##### Recorded information #####

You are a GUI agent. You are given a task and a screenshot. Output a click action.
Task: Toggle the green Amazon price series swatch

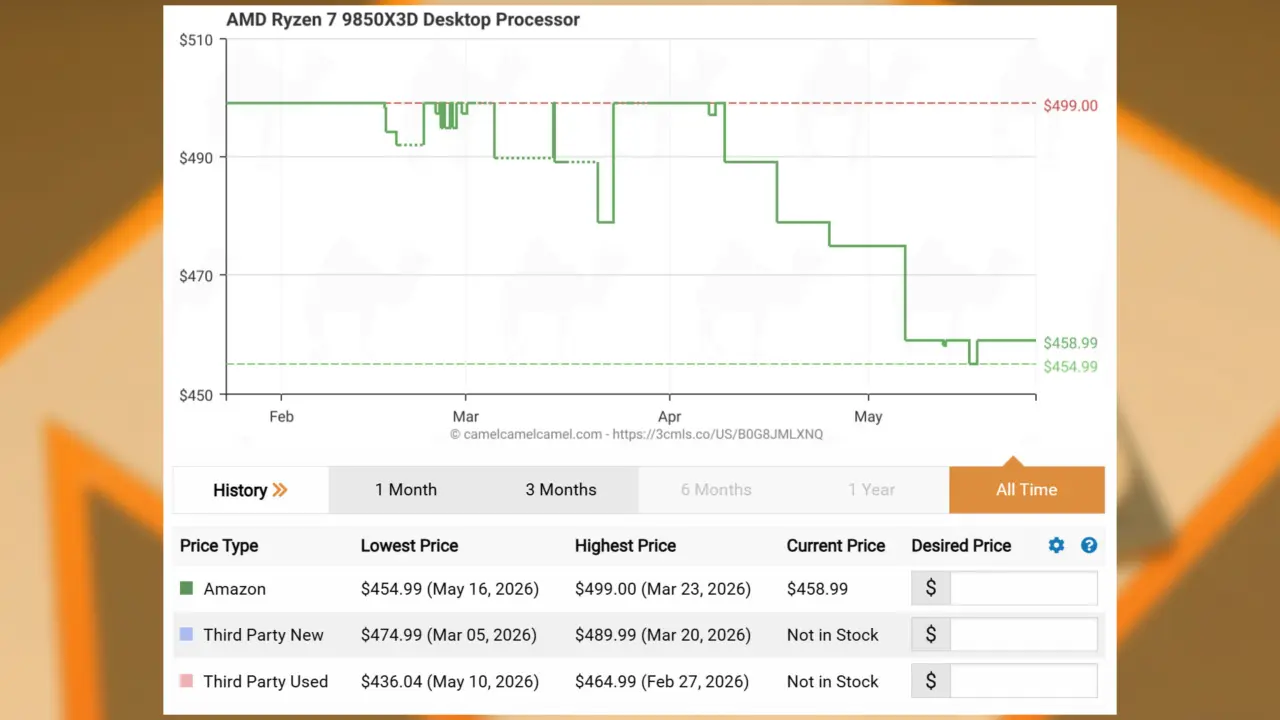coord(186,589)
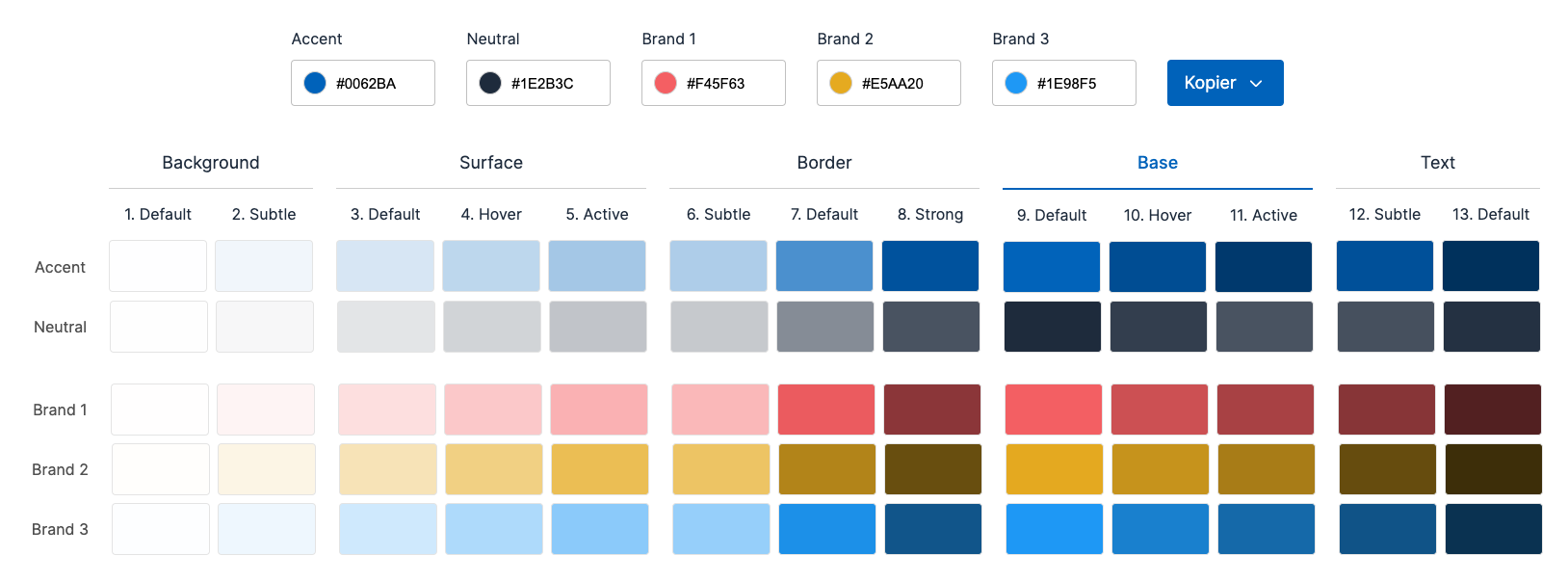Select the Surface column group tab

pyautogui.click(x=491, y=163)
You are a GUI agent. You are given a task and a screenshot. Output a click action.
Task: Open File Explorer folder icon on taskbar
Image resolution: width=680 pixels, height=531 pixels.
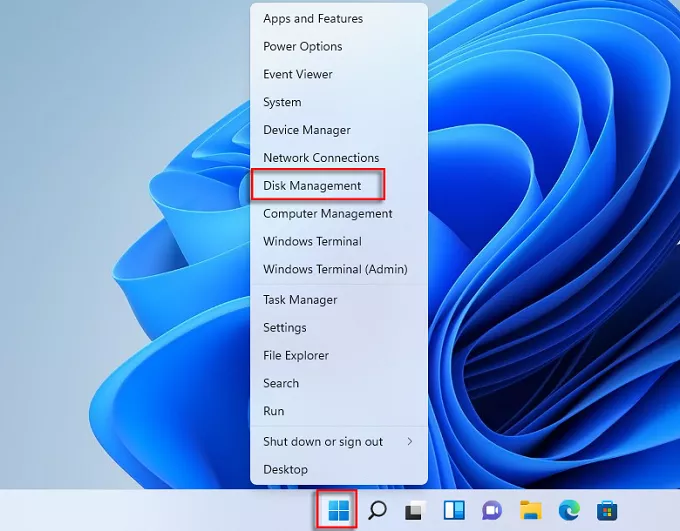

#####

*Work request*.
Output the data verbatim, images excluded.

*Response*.
You are a GUI agent. You are given a task and a screenshot. Output a click action.
Task: Toggle the green Amazon price series swatch

coord(186,589)
Select the Surface column group tab

pyautogui.click(x=491, y=163)
You are a GUI agent. You are given a task and a screenshot. Output a click action.
Task: Open File Explorer folder icon on taskbar
Image resolution: width=680 pixels, height=531 pixels.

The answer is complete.